We were speaking more about how we perceive the world as projections – cast not on a surface but in our minds. Each and everyone of us experiences the world differently but the richness of the world is not fully captured by the experience we have because we are limited in our ability to perceive. It is as though our ability to perceive each represents a dimension. Not just the five senses of sights, sounds, smell, taste and touch but there are psychological lenses, cultural lenses by which we perceive and experience the world, and recognise patterns formed from combinations of those senses, and our logical or irrational interpretation of reality, or even events, how they had been sequenced, how they line up in the dimension of time.

If the richness of reality contains N-dimensions, then our ability to perceive is often limited to (N-x) dimensions, where x is an unknown non-negative number and potentially really large. We don’t get to really experience reality, only what can be captured by that (N-x)-dimensional hyperplane that will never truly encapsulate the contents of the N-dimensional hyperspace that the reality consist of.

I hope to be able to explain this better some day – but for now, this hopefully suffice to help encourage me to develop further my capabilities to grow my hyperplane of perception.

Valuing time

As one grows older, one comes to value time more. It’s maybe the busier lifestyle from the commitments accumulated over a longer life, or perhaps becoming more cognisant that time is running out somehow. Time is an interesting object interwined with ones’ life and ability so much that when we consider how we can value it, the whole concept of valuation falls apart pretty quickly.

One person’s time is different from the other depending on how the time is used and what sort of talent underlies the time of that person in question. The opportunity cost of time is also really subjective and hard to determine; because the actual point in time and the place or context determine the alternatives possible.

Is productivity and trying to not “waste” time by trying to produce more output really about valuing time more? Or is it a greater mark of respect for the time we have when we actually use it for much-needed leisure? Is time only well spent when it generates economic fruits?

These questions are important because our society and the pressure of our culture around us constantly presses a particular view on these things upon us.

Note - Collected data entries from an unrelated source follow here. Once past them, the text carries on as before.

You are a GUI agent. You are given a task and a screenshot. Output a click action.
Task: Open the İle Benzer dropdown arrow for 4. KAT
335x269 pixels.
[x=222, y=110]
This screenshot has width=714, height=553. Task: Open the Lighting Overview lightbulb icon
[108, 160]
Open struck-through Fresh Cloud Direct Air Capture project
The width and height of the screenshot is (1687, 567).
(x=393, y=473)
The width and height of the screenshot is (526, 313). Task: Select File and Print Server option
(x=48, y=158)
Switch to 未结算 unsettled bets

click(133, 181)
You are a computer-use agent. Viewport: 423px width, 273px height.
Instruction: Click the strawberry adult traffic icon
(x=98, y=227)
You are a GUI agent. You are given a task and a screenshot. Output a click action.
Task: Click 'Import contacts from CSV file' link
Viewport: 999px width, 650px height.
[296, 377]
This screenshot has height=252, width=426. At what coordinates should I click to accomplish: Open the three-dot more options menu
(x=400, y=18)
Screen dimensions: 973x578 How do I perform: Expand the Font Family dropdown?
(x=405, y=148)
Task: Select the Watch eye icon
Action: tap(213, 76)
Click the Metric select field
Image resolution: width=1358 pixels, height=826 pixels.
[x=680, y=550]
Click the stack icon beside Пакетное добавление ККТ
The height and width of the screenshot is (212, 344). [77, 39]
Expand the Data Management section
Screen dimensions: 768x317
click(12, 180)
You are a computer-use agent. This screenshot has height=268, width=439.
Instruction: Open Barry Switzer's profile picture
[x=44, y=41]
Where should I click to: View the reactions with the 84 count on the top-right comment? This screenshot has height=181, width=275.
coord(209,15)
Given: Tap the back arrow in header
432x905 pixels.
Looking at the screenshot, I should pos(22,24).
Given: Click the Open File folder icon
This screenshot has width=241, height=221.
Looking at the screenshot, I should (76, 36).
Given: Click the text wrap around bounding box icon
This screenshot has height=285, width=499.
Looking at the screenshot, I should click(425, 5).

We can be more conscious about how we can better value and approach our time and the way we spend it.

Time is an ingredient

We envision an end point and we want to be there already. We think of time as a barrier. The fact that parts of the steps take time annoys us. We rather it takes less time as though it is better when it is faster.

And then on the other hand, we acknowledge that timing is everything, when to strike a ball, jump to defend one, meet your potential spouse, ask for a promotion and all. Time is an input, not just the passage of time but point along time.

So let us reconcile our views on time. Where things are taking time, let us recognise it is an ingredient that enriches and enables the outcome we are trying to move towards.